**THE TASK**
Find each line in the material that contains the word "number" and copy those lines.

(Dataset rows)

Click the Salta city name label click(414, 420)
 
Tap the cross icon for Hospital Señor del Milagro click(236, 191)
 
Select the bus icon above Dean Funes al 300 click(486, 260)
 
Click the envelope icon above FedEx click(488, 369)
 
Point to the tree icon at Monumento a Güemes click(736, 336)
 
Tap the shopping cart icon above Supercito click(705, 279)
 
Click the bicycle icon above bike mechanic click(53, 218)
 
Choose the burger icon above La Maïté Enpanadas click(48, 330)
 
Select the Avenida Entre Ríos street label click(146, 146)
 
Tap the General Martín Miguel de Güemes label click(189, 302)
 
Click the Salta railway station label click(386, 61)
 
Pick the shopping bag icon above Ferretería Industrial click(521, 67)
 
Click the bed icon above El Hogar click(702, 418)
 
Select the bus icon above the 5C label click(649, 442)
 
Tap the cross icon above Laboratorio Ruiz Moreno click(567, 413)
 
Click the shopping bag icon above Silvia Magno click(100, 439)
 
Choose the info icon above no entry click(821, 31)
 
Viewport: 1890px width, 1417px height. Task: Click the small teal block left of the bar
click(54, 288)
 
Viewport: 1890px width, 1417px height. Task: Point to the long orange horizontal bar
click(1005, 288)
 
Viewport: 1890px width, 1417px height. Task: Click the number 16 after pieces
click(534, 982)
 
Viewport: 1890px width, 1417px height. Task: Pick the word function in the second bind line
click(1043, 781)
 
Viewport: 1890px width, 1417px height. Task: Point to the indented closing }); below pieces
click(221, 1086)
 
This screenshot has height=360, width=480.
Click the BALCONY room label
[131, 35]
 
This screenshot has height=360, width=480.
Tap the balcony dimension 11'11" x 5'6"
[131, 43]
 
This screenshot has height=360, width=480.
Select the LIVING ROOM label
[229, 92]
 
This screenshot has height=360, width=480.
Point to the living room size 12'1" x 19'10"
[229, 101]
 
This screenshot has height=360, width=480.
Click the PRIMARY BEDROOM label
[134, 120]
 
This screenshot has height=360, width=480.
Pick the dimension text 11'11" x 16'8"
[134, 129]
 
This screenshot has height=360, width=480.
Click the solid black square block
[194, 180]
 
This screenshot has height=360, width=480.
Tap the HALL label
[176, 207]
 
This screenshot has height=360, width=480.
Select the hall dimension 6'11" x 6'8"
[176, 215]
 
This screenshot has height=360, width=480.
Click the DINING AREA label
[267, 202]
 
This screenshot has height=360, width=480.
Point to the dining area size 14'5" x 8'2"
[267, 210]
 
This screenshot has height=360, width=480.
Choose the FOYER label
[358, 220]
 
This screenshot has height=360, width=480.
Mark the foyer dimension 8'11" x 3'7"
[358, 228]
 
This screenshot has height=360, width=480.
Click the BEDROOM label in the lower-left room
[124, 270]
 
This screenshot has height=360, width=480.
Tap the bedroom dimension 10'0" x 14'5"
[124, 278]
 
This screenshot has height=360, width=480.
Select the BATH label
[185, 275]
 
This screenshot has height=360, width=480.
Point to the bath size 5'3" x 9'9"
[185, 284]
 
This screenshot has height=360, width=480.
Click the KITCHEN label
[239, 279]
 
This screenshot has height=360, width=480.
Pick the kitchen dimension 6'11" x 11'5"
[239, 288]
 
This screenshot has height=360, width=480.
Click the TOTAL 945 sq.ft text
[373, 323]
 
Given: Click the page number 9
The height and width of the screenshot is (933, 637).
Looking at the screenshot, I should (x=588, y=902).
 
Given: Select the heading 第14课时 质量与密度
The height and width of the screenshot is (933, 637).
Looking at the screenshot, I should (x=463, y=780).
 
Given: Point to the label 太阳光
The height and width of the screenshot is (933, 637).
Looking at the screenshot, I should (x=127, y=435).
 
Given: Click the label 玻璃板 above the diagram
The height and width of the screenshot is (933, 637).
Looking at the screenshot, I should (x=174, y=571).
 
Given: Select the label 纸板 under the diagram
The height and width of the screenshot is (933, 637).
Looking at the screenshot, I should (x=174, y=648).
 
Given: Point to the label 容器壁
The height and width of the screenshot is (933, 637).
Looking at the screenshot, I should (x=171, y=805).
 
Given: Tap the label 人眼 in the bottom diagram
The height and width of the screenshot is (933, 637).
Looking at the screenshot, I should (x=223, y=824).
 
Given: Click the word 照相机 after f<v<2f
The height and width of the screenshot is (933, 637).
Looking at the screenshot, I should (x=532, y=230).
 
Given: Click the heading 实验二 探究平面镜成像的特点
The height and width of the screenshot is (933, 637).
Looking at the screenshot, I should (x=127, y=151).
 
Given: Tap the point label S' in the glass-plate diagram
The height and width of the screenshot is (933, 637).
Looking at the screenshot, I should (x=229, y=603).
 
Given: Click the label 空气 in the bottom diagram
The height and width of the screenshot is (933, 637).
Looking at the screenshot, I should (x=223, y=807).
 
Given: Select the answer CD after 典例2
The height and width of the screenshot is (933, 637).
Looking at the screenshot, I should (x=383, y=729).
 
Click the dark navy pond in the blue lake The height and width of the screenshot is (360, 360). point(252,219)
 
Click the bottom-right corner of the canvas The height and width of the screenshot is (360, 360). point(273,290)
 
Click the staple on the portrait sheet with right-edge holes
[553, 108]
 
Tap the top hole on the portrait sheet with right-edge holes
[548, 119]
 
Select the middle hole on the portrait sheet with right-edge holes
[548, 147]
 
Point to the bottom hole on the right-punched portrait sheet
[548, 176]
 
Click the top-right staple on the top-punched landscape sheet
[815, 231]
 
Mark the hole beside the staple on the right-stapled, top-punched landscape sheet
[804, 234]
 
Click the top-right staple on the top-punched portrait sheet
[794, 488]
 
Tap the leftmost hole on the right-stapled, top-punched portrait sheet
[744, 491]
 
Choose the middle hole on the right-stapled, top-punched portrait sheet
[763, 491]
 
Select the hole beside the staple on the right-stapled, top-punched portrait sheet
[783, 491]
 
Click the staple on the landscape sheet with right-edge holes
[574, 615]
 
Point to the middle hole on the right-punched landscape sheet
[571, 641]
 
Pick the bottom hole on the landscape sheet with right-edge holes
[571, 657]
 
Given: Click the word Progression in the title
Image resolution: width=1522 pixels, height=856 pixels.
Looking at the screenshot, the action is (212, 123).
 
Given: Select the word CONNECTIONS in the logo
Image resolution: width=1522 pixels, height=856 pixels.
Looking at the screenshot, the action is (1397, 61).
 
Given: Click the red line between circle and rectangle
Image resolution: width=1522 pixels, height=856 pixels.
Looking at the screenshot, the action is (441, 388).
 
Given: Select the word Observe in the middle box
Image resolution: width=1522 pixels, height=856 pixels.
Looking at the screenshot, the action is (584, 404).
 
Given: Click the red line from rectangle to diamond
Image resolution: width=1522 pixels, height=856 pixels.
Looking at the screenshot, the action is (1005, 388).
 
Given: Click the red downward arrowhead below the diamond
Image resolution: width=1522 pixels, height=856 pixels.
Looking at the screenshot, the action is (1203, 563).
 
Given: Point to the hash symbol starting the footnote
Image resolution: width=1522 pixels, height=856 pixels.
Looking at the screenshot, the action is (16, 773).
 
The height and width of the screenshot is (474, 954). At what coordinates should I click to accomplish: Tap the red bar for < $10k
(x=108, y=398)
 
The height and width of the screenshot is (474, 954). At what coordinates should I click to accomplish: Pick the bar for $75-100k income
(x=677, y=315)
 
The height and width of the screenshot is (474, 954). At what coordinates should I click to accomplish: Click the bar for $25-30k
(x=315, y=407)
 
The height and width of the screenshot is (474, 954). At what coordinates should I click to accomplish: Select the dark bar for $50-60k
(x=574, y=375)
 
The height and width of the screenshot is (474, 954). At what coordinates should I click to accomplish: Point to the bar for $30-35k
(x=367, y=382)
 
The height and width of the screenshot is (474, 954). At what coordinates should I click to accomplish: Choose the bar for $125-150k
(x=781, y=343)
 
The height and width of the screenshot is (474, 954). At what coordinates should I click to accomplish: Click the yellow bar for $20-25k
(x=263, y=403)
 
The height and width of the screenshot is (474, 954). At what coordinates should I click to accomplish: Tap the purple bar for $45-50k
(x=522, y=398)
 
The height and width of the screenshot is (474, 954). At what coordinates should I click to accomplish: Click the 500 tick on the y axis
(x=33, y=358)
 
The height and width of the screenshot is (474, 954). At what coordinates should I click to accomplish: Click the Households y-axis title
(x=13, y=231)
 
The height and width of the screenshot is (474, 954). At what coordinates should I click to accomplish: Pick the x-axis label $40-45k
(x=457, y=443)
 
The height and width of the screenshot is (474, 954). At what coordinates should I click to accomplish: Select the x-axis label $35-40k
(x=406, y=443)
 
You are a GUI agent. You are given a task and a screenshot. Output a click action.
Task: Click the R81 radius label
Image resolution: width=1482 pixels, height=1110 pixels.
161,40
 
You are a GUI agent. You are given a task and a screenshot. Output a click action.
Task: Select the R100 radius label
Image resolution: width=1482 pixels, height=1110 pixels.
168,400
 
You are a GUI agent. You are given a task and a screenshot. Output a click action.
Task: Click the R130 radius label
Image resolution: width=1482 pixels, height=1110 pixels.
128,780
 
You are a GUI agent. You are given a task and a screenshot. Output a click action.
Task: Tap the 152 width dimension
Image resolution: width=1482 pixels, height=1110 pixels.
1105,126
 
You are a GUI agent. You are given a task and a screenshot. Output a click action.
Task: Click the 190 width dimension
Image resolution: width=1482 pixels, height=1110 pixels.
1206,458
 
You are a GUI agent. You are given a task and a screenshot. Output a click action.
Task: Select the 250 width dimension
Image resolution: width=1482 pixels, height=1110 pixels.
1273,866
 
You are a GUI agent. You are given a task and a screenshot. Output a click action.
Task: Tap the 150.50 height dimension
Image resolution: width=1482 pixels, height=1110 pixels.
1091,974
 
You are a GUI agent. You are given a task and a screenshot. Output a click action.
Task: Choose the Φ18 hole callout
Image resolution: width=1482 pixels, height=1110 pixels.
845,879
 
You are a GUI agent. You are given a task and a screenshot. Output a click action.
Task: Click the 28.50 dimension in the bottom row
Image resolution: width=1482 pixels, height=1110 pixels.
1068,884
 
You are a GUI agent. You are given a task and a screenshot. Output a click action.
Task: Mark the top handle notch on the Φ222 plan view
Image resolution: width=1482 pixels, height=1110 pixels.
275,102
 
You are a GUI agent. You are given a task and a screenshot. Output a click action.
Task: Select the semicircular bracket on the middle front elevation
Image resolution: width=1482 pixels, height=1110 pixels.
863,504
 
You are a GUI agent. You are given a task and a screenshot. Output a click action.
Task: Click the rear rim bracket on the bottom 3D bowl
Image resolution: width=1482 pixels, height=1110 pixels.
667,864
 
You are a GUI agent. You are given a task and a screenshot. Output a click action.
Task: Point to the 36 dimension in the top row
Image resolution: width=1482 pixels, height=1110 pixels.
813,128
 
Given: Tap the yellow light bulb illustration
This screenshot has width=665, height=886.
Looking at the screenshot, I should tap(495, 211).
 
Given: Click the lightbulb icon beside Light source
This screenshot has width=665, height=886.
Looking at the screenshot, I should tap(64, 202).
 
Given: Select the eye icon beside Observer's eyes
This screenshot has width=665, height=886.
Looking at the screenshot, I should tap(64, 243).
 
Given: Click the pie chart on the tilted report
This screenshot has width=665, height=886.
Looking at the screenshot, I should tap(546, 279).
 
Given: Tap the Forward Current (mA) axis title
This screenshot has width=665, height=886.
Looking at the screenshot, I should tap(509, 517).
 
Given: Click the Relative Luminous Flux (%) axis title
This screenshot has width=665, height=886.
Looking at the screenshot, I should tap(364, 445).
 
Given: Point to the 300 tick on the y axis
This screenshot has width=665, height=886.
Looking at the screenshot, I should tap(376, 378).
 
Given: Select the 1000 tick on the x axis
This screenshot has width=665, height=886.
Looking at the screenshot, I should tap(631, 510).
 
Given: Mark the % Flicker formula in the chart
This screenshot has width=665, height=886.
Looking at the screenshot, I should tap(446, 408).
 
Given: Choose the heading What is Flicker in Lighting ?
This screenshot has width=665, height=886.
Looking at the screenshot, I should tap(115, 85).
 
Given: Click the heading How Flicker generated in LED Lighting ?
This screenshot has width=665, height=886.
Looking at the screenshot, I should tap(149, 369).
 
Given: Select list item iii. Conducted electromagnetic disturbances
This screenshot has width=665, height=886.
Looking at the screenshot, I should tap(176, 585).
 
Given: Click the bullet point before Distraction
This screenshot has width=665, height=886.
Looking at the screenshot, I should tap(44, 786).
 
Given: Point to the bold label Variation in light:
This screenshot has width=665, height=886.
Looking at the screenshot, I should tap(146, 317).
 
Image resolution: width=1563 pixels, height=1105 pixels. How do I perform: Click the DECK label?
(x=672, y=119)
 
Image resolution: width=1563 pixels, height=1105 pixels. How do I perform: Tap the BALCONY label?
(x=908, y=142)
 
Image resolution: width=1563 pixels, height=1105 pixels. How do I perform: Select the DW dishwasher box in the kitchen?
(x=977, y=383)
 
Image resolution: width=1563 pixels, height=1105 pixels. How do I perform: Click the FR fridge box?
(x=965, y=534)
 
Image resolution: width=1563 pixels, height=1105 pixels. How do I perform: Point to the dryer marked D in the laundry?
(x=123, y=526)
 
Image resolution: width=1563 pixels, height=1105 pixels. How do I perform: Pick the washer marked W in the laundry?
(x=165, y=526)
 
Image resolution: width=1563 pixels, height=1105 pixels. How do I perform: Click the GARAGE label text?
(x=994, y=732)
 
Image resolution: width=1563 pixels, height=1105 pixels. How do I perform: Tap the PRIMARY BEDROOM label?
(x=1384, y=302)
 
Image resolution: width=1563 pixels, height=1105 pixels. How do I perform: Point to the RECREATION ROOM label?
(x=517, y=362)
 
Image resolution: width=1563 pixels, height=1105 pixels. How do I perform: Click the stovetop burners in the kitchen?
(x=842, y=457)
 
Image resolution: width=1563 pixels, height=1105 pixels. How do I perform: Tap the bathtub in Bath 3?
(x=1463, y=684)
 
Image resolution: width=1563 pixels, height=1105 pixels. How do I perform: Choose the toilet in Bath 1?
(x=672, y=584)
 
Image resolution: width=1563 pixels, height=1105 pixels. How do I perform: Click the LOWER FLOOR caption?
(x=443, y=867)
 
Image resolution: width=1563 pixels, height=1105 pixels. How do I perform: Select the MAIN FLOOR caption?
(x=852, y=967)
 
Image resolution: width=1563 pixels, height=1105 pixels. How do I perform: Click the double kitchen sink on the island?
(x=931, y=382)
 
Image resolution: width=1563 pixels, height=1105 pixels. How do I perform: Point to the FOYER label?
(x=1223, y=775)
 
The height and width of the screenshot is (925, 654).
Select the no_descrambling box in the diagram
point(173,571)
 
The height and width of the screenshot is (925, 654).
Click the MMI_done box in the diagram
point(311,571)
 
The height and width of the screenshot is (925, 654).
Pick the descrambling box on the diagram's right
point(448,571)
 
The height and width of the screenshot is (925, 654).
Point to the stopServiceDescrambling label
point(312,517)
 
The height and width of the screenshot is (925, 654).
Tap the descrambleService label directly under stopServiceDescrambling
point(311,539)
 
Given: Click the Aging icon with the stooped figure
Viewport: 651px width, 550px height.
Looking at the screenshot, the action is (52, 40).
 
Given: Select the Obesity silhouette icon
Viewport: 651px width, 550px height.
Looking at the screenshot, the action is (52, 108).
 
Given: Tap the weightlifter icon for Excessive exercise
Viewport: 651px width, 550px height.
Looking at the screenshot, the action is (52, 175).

**PROBLEM SOLUTION**
Viewport: 1890px width, 1417px height. Task: Click the number 16 after pieces
Given: Click the page number 9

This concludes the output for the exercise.